First, we must stop referring to these songs as "Christmas Carols." The term "Christmas," artificially connects the holiday to a collection of myths about angels, virgin births and wise men that only about 75 percent of the people in this country actually believe. Personally, I have been involved in public life for over 20 years, and I can assure you that I have never met a wise man, much less a virgin.

Therefore, I recommend that in place of the offensive term "Christmas," we instead use the word "holiday," or "winter" if only two syllables are required (as in "It's Beginning to Look a Lot Like Winter").

Furthermore, "Carol" is implicitly female and therefore sexist. Since I can't quite bring myself to refer to these compositions as "songs," I therefore suggest that we refer to them as "ditties" -- "winter ditties," to be precise.

In addition, I recommend that we review each ditty carefully and edit specific passages as necessary in order to reflect the progressive view that no one in this country may be offended at any time for any reason, except perhaps for the 75 percent who self-identify as Christian.

For example, a line in one ditty reads, "Someday soon we all will be together, if the Fates allow." I don't know who these "Fates" are or why they presume to control every aspect of people's lives; everyone knows that's the government's job. I have therefore taken the liberty of changing that particular lyric to "if the Feds allow."

Here's another offensive line, from "Walking in a Winter Wonderland" (although I approve of the title):

In the meadow we can build a snowman

And pretend that he is Parson Brown

He'll say are you married, we'll say no man

But you can do the job when you're in town.

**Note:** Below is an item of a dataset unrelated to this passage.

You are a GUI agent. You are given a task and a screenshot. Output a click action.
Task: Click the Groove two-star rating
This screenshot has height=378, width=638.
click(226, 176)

Clearly, these lyrics promote so-called traditional marriage to the exclusion of alternative lifestyles. I have therefore made the following change:

Ted and Eric love to build a snowman

And pretend that he's Reverend Lamont

He'll say are you married, they'll say no man

But we can get the job done in Vermont

These are just a few examples of changes that need to be made. I will be announcing more details in the near future, just as soon as I have finished my winter shopping.